Hiç mektup geldi mi size, gaipten?
Saygısızca giden,
Kaybolduğunu bilmeyen,
Hâlâ yüreğinizde yaşadığını zanneden,
Yeniden doğmak için bahane arayanın,
Mektubunu okumam ben,
Siz dinleyin sahibinden.
“Hasretini tüketemediğime,
İstanbul’da kalan kalbime,
Dağların ötesinden haykırıyorum:
Seni çok seviyorum.
Neden göstermeden terk edip gittim,
Söyleyemedim yüzüne acı gerçeği,
Anlatıp da seni üzemedim,
Yük olmak istemedim,
Kolayca unutasın diye, canını yakarak gittim.
Yerinde duruyor mu, Ortaköy’deki çay bahçesi?
Beni soruyor mu, Nişantaşı’ndaki çiçekçi?
Hâlâ eski tadında mı, Emirgan’ın sütlacı?
Kiminle teselli buluyorsun?
Bebek’te, Sarıyer’de geziyor musun?
Beykoz ormanlarına gidiyor musun?
İstersen cevap verme,
Beni üzme.
Tahmin edemezsin, ne çok özlediğimi,
Boğaz Köprüsü’nden geçmeyi,
İstiklal Caddesi’nin karışsam kalabalığına,
Gurup vakti Ada vapurunda,
Bir parçası olsam klasik İstanbul silüetinin,
Dalsam derinliklerine gözlerinin.
Çeksem ciğerlerime,
Yıldız Parkı’nın menekşe, hanımeli,
Papatya, filbahri,
Ihlamur kokusunu
Ve senin kokunu.
Beni nankörlükle suçlama krizlerin tuttuğunda,
Adımı taşıyan insanları,
Başka isimlerle çağırıyor musun?
Arnavut kaldırımlarında,
Yolunu değiştiriyor musun?
Canını yaktığımı hatırladıkça,
Duvarları yumrukluyor musun?
Akrep ısırığıyla hasarlı yüreğini,
Göğsünden söküp,
Boğazın soğuk sularına atmak istiyor musun?
Uykusuz gecelerinde,
Bana şiirler yazıyor musun?
Avuçluyor musun sıcak gözyaşlarını?
Kavuşalım diye,
Her Cuma, Eyüp Sultan’da dua ediyor musun?
Kırgın değilim sana,
Kendimedir dargınlığım,
Kız Kulesi gibi dalgaların ortasında,
Mehtaplı gecelerin yakamozunda,
Hiçliğe akar yalnızlığım.
Ne çok isterim, ama dönemem,
Uzaktayım; gelemem,
Belki bir güvercin olur uçarım,
Doğum gününde balık ekmek yediğimiz,
Eminönü Meydanı’nda,
Konabilirim omuzlarına.
İlk günkü gibi aşkla seversen,
Yolumu gözlersen,
Karşılamaya istasyona gelirsen,
Gurur yapmayacağım,
Elini tutacağım.
Dünya gözüyle görebilirsem seni,
Sımsıkı saracaksan beni,
Gelmek isterim.
Kabul ediyorsan;
Fısılda oradan,
Seni duyarım.”
Üzüldünüz mü?
İnandınız mı ona?
Canımı nasıl yaktığını bilmediğinizden,
Acımayın bu mektubu yazana.
Ben üzülmedim, acımadım,
İnanmadım,
Yüreğimdeki ona ait lekeyi,
Yıllarca yıkadım, yıkadım,
Bin zahmetle çıkardım.
2 Responses
Kaç kez dinledim kaç kere başa aldım bilmiyorum . Ayni cümlenin altını kaç kere çizdim bilmiyorum ama bu şiirler her satırında beni bana hatırlattı . Ve bu şiirleri bana o gönderdi daha da kıymet li oldu mu artık .

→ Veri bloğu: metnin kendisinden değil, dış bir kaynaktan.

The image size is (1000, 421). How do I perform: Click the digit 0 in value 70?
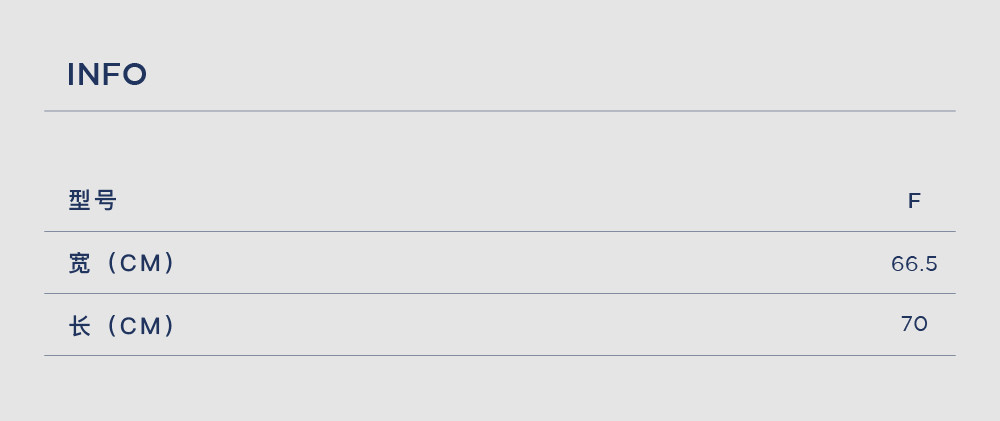click(921, 324)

“Ne çok isterim ama dönemem” .
Melek Hanım,
Merhaba
Şiirime gösterdiğiniz ilgi , yorum ve paylaşımınız için şükranlarımı sunarım.

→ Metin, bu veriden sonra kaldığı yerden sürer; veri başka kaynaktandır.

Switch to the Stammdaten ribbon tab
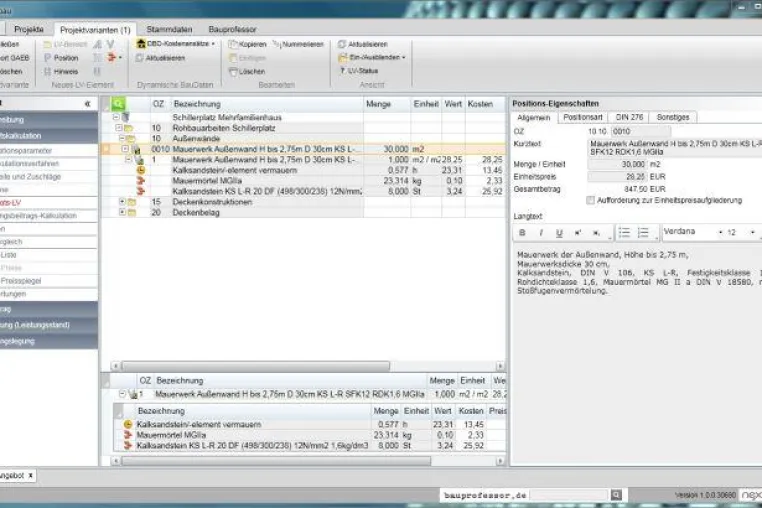762x508 pixels. coord(169,29)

Şiirlerin muhatabıyla duygudaşlığınızın olması benim için çok kıymetli.
Yorum yazmadığınız diğer şiirlerimi de okuyup/ dinleyip duygularınızı paylaşmanızı çok isterim.
Umutsuzluğa kapılmayın, çok istiyorsanız dönebilirsiniz.
Eminim, O hâlâ yolunuzu gözlüyor.
Bir telefonunuz ona bir ömür bağışlayacaktır.
Vuslatınızın mahşere kalmaması umudu ve duasıyla,
Selam, sevgi , sağlık, mutluluk ve huzurla kalın.